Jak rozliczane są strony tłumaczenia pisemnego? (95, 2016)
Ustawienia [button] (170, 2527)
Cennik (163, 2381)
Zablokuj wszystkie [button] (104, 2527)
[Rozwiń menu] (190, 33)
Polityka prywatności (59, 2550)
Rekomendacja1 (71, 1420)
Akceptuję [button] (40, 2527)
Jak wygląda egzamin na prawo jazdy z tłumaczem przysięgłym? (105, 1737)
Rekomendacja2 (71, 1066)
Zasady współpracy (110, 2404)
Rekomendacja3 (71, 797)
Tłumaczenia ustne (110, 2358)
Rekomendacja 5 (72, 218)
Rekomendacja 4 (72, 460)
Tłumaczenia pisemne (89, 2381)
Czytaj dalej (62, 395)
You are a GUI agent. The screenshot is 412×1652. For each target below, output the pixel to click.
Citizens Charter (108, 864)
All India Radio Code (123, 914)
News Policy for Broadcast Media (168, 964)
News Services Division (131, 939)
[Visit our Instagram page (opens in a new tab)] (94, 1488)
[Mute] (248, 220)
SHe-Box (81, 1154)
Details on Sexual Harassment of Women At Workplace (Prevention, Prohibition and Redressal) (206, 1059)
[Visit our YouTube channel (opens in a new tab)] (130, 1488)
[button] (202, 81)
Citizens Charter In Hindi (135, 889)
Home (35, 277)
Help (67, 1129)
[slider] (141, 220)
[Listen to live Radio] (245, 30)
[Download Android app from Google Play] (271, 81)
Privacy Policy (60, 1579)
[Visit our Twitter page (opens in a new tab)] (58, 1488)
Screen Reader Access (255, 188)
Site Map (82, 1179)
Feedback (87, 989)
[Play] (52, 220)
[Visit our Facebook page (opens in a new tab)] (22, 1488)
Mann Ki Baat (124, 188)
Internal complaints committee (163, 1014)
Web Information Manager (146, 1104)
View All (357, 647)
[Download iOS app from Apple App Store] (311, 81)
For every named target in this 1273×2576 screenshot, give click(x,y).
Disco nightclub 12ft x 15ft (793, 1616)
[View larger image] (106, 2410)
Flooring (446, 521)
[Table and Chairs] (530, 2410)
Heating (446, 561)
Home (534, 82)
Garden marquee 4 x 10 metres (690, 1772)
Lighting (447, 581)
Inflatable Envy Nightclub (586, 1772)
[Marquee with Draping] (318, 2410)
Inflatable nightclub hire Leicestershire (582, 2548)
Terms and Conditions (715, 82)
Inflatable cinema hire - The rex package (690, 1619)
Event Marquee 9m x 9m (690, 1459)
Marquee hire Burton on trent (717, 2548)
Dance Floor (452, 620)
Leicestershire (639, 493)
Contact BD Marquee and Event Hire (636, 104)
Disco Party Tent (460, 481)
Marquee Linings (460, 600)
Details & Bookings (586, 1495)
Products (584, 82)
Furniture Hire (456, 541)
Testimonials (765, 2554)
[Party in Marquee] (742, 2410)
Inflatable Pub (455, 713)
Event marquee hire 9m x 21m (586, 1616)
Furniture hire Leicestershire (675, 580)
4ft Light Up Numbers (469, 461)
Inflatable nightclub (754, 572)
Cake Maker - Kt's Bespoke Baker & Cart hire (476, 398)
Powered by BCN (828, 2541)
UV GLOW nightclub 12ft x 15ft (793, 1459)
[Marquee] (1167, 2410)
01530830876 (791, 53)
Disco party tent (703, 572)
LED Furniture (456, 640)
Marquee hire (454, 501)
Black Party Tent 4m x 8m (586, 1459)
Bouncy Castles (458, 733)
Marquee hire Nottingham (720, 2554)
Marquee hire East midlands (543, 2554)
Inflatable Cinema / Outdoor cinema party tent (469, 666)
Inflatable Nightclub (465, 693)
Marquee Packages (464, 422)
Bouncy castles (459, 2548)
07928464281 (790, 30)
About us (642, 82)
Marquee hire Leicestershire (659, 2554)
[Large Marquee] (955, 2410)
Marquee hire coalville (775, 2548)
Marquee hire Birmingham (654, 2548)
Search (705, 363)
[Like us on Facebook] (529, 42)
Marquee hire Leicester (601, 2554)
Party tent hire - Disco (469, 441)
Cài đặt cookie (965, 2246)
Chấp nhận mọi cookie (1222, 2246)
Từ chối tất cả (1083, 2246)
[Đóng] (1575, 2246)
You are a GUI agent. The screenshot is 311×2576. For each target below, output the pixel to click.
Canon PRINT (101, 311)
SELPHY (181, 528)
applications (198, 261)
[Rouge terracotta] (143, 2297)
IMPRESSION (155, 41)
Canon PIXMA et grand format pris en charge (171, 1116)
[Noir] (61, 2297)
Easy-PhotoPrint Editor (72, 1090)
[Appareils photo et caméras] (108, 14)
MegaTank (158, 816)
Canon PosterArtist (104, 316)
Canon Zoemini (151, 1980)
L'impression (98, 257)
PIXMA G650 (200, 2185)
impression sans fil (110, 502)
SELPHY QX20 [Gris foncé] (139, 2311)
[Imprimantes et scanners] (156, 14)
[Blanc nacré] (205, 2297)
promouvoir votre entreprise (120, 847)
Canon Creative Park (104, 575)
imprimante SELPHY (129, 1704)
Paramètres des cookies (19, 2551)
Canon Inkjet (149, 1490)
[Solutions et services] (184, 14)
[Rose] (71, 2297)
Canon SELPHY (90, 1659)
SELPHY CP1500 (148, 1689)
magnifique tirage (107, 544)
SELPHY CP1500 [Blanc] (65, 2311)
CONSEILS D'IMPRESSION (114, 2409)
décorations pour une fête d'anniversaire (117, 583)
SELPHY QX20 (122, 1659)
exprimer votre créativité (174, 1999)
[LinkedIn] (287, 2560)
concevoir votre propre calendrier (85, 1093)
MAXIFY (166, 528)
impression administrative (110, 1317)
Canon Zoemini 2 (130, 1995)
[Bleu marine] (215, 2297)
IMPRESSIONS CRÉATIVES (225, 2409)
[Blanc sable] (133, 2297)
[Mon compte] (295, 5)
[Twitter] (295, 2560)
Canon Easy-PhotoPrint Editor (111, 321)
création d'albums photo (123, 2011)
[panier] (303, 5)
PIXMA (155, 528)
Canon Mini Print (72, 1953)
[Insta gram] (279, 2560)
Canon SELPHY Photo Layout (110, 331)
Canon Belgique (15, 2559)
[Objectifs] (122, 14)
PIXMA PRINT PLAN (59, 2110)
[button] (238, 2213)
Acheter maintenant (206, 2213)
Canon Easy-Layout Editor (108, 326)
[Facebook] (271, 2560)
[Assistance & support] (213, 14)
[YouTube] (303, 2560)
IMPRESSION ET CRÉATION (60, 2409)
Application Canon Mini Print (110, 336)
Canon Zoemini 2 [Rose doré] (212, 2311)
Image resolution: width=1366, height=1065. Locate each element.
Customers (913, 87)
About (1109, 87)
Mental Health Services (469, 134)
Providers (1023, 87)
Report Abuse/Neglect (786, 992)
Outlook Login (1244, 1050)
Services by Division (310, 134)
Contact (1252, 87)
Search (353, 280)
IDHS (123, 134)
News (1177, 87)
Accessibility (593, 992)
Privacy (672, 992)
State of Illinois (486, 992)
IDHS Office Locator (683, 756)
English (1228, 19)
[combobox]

Exercise objective:
Track down every line of the material containing the string "Zoemini", and copy it.

Answer to this problem:
Canon Zoemini (151, 1980)
Canon Zoemini 2 (130, 1995)
Canon Zoemini 2 [Rose doré] (212, 2311)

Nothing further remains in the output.